CONSIGNE A: Renommez « screenshot » en « screen capture » dans la portion des enregistrements qui va de leur début jusqu'à la ligne contenant « tap(349, 196) » incluse, et restituez cette portion sans autre modification. Omettez les images dans la réponse.

Sans parler du fantôme. Car si je suis allé vers ce roman, alors que je ne connaissais absolument pas
Louise Erdrich malgré son prix Pullitzer (
Celui qui veille, 2021) et sa longue carrière d'écrivaine, c'est parce que j'en avais entendu parler dans des forums de SFFF. On évoquait son côté fantastique. Et, indéniablement, ce côté est présent. Sous les traits de Flora. Flora est une femme dont on apprend la mort page 49. Mais qui va emplir ce roman de sa présence étrange, voire terrifiante. Alors on n'est pas dans un livre d'horreur. Pas de scène sanglantes ou atroces. Mais certaines apparitions de ce fantôme peuvent mettre un peu mal à l'aise ? Une surtout. Cependant, Flora n'est pas le centre du récit, juste un élément qui revient de chapitre en chapitre et disparaît quelques temps. Il faut que l'on comprenne qui elle était de son vivant et ce qu'elle peut bien vouloir obtenir en hantant la librairie où travaillent Tookie et ses collègues et amies. L'occasion de plonger, indirectement, dans l'histoire de certains peuples indiens, dont les Ojibwés, les Dakotas, les Métis. Et les massacres et traitements indignes qu'ils ont subis. Comme lorsque certains Blancs allaient récupérer leurs cadavres pour faire de leurs squelettes des sortes de sculptures. Sans aucun respect pour les morts. Presque incroyable… et pourtant.

CONSIGNE B: D'après l'extrait source, à quelle page du roman apprend-on la mort de Flora ?

ENREGISTREMENTS:
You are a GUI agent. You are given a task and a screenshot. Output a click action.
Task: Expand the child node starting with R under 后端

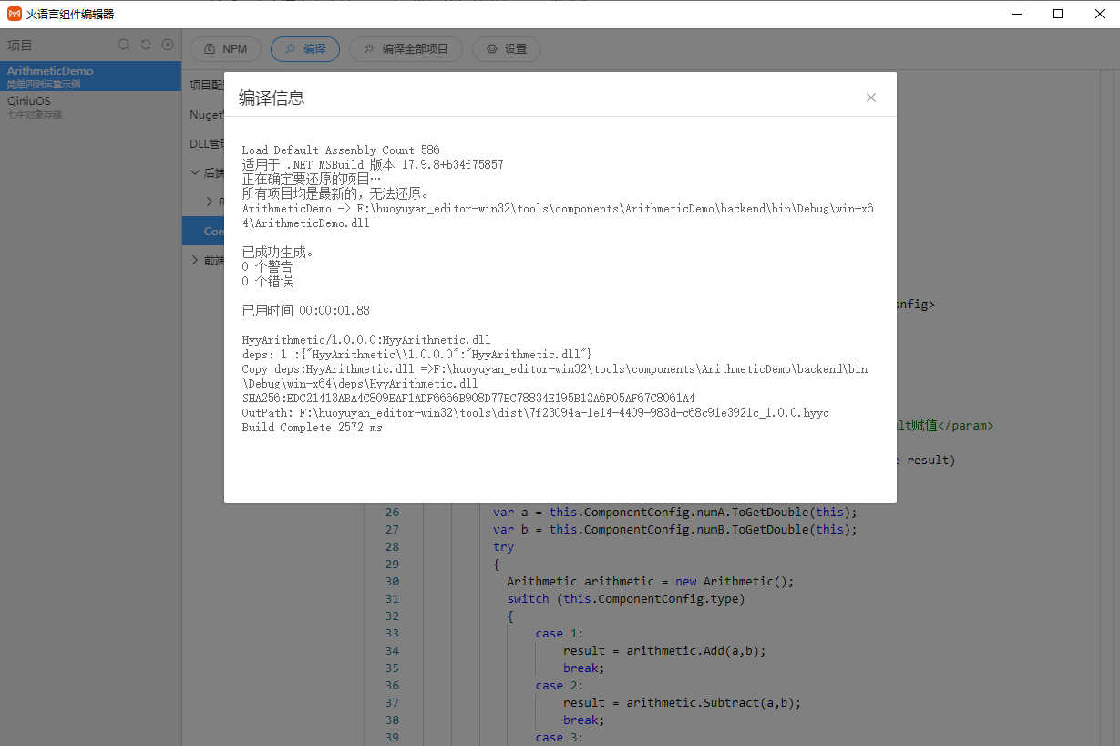pyautogui.click(x=210, y=202)
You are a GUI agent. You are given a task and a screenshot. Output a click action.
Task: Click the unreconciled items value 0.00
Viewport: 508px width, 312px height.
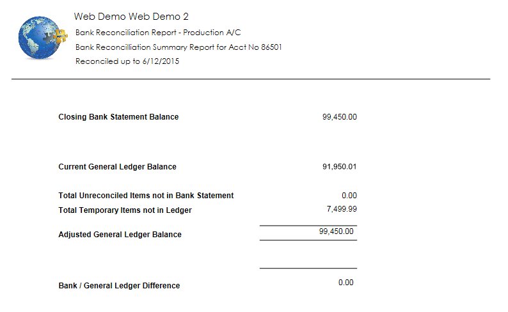tap(349, 196)
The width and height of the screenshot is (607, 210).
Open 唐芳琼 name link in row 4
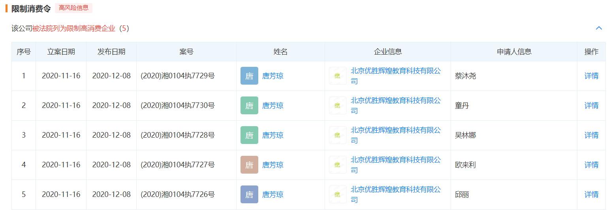pos(272,165)
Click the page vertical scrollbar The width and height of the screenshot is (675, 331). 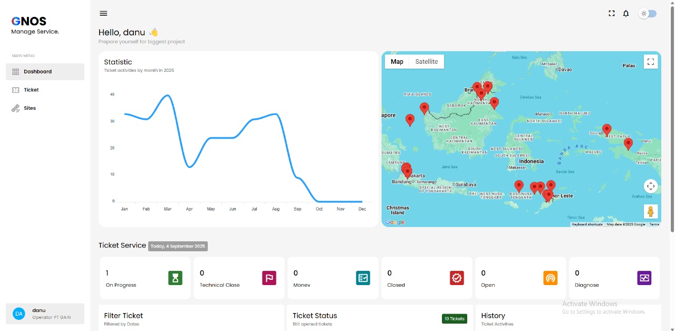pyautogui.click(x=672, y=116)
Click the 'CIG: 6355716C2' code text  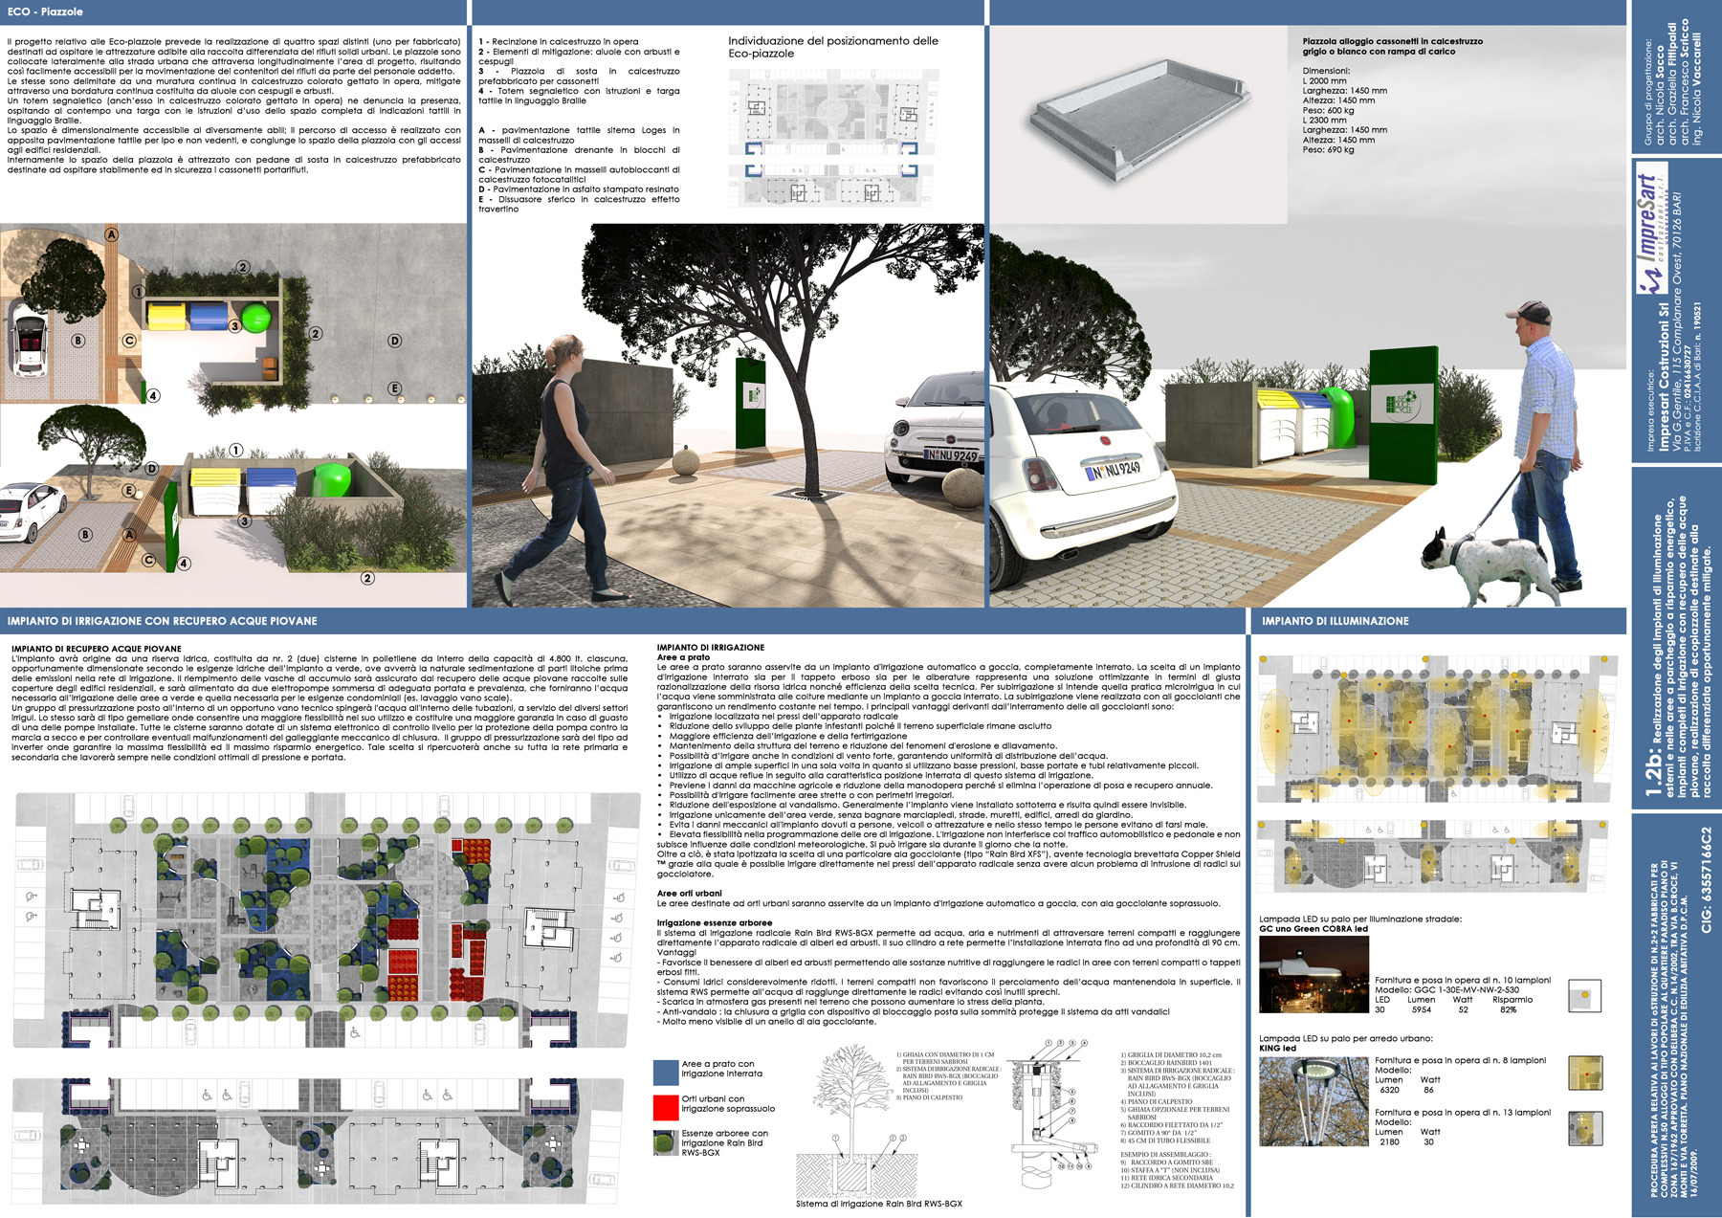[x=1706, y=880]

RÉPONSE A:
You are a GUI agent. You are given a task and a screen capture. Output a click action.
Task: Expand the child node starting with R under 后端

pyautogui.click(x=210, y=202)
You are a GUI agent. You are given a task and a screen capture. Output a click action.
Task: Click the unreconciled items value 0.00
Viewport: 508px width, 312px height.
tap(349, 196)

RÉPONSE B: À la page 49.